Six geodesic domes are connected to form a ring. Within each dome the air quality of six global cities is recreated. A carefully mixed recipe emulates the relative presence of ozone, particulate matter, nitrogen dioxide, sulphur dioxide and carbon monoxide which pollute these cities. Starting from the hosting city, the visitor will pass through increasingly polluted cells, from dry and cold locations to hot and humid.

The release of toxic gases from domestic and industrial sources both increase the rate of global warming and have a direct effect on our present day health. In the West, in cities such as London, one in five children suffer from asthma. Whilst in the developing countries such as Delhi, over half the children have stunted lung development and will never completely recover. However, this pollution is difficult to understand through images, as the smog of such as Delhi seems almost romantic and much of the most dangerous toxins are not visible at all.

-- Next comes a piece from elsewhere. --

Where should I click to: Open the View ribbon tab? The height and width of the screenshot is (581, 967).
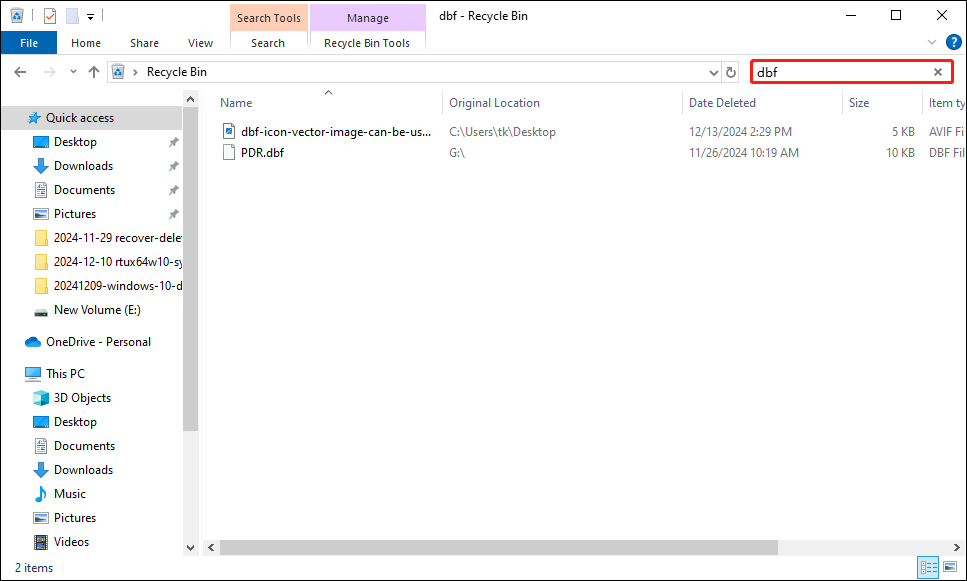pos(200,43)
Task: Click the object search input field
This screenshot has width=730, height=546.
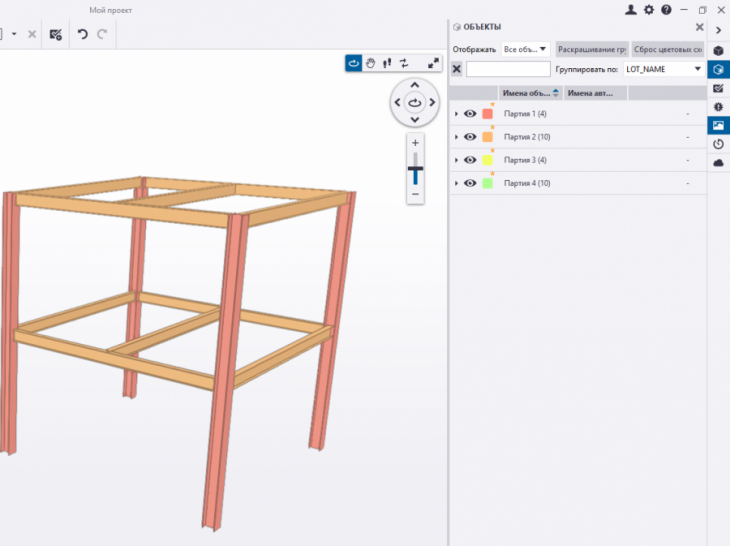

Much of this pollution is driven by the insatiable appetite of capitalist consumerism.  Whilst we here in the developed world live in an environment with relatively clean air, people in countries such as China and India are being poisoned by the air borne toxins created from industries fulfilling orders from the West.

The experience of walking through the pollution pods demonstrates that these worlds are interconnected and interdependent. Our need for ever cheaper goods is reflected in the ill-health of many people in world and in the ill-health of our planet as a whole. In this installation we can feel, taste and smell the environments that are the norm for a huge swathe of the world’s population. Perhaps the visceral memory of these toxic places will make us think again before we buy something else we don’t really need.